*** Supplied information ***

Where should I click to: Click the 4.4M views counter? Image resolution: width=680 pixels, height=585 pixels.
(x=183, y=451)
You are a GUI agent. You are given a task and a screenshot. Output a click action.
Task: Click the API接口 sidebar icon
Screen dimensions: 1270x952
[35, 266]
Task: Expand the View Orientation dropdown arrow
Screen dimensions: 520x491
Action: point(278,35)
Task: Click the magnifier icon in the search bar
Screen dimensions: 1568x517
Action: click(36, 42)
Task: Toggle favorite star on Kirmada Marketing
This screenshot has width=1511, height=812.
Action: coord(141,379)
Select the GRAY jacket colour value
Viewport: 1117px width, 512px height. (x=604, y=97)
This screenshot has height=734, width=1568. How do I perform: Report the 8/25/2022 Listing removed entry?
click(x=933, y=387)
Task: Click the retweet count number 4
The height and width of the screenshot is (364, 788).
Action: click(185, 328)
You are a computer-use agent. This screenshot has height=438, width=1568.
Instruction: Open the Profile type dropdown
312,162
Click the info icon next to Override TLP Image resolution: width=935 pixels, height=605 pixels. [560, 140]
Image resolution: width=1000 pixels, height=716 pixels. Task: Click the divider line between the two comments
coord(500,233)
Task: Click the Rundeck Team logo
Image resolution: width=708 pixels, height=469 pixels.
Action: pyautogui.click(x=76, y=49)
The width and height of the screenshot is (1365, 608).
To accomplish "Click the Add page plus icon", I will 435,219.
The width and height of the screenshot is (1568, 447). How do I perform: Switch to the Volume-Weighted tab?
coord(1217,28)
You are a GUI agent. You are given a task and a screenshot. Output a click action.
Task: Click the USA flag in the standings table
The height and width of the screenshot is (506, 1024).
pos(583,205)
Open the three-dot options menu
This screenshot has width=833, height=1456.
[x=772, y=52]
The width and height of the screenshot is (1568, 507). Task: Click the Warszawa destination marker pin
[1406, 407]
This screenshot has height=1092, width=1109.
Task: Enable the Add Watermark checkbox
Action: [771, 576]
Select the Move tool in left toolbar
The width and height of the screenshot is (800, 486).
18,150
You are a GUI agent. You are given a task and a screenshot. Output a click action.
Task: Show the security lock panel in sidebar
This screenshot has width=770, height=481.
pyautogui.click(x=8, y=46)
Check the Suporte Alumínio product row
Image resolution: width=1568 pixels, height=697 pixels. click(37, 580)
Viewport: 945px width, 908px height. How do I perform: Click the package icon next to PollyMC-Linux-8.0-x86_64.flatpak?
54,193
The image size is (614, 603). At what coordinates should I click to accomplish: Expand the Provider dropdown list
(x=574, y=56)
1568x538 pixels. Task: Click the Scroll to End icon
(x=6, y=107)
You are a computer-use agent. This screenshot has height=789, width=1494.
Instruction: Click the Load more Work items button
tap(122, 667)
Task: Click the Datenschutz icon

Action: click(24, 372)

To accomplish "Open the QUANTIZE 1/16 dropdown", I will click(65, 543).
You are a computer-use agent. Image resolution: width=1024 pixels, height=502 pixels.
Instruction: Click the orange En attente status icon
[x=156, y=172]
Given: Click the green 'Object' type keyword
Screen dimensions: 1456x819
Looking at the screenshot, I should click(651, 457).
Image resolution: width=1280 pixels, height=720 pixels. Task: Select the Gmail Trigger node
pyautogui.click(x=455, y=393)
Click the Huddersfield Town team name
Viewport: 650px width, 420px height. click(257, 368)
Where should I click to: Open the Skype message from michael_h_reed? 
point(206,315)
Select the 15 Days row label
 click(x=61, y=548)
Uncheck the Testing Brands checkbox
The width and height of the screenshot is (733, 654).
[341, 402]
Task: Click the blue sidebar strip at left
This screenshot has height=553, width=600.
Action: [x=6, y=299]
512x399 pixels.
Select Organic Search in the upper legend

*** End of Supplied information ***

■ **What the task asks**
The entries above should be repeated exactly, every one of them.

■ **Answer space**
Where should I click to: Click the 4.4M views counter? Image resolution: width=680 pixels, height=585 pixels.
(x=183, y=451)
You are a GUI agent. You are given a task and a screenshot. Output a click action.
Task: Click the API接口 sidebar icon
Screen dimensions: 1270x952
[35, 266]
Task: Expand the View Orientation dropdown arrow
Screen dimensions: 520x491
Action: point(278,35)
Task: Click the magnifier icon in the search bar
Screen dimensions: 1568x517
Action: click(36, 42)
Task: Toggle favorite star on Kirmada Marketing
This screenshot has width=1511, height=812.
Action: coord(141,379)
Select the GRAY jacket colour value
Viewport: 1117px width, 512px height. (x=604, y=97)
This screenshot has height=734, width=1568. How do I perform: Report the 8/25/2022 Listing removed entry?
click(x=933, y=387)
Task: Click the retweet count number 4
The height and width of the screenshot is (364, 788).
Action: click(185, 328)
You are a computer-use agent. This screenshot has height=438, width=1568.
Instruction: Open the Profile type dropdown
312,162
Click the info icon next to Override TLP Image resolution: width=935 pixels, height=605 pixels. [560, 140]
Image resolution: width=1000 pixels, height=716 pixels. Task: Click the divider line between the two comments
coord(500,233)
Task: Click the Rundeck Team logo
Image resolution: width=708 pixels, height=469 pixels.
Action: pyautogui.click(x=76, y=49)
The width and height of the screenshot is (1365, 608).
To accomplish "Click the Add page plus icon", I will 435,219.
The width and height of the screenshot is (1568, 447). How do I perform: Switch to the Volume-Weighted tab?
coord(1217,28)
You are a GUI agent. You are given a task and a screenshot. Output a click action.
Task: Click the USA flag in the standings table
The height and width of the screenshot is (506, 1024).
pos(583,205)
Open the three-dot options menu
This screenshot has width=833, height=1456.
[x=772, y=52]
The width and height of the screenshot is (1568, 507). Task: Click the Warszawa destination marker pin
[1406, 407]
This screenshot has height=1092, width=1109.
Task: Enable the Add Watermark checkbox
Action: [771, 576]
Select the Move tool in left toolbar
The width and height of the screenshot is (800, 486).
18,150
You are a GUI agent. You are given a task and a screenshot. Output a click action.
Task: Show the security lock panel in sidebar
This screenshot has width=770, height=481.
pyautogui.click(x=8, y=46)
Check the Suporte Alumínio product row
Image resolution: width=1568 pixels, height=697 pixels. click(37, 580)
Viewport: 945px width, 908px height. How do I perform: Click the package icon next to PollyMC-Linux-8.0-x86_64.flatpak?
54,193
The image size is (614, 603). At what coordinates should I click to accomplish: Expand the Provider dropdown list
(x=574, y=56)
1568x538 pixels. Task: Click the Scroll to End icon
(x=6, y=107)
You are a computer-use agent. This screenshot has height=789, width=1494.
Instruction: Click the Load more Work items button
tap(122, 667)
Task: Click the Datenschutz icon

Action: click(24, 372)

To accomplish "Open the QUANTIZE 1/16 dropdown", I will click(65, 543).
You are a computer-use agent. Image resolution: width=1024 pixels, height=502 pixels.
Instruction: Click the orange En attente status icon
[x=156, y=172]
Given: Click the green 'Object' type keyword
Screen dimensions: 1456x819
Looking at the screenshot, I should click(651, 457).
Image resolution: width=1280 pixels, height=720 pixels. Task: Select the Gmail Trigger node
pyautogui.click(x=455, y=393)
Click the Huddersfield Town team name
Viewport: 650px width, 420px height. click(257, 368)
Where should I click to: Open the Skype message from michael_h_reed? 
point(206,315)
Select the 15 Days row label
 click(x=61, y=548)
Uncheck the Testing Brands checkbox
The width and height of the screenshot is (733, 654).
[341, 402]
Task: Click the blue sidebar strip at left
This screenshot has height=553, width=600.
Action: [x=6, y=299]
512x399 pixels.
Select Organic Search in the upper legend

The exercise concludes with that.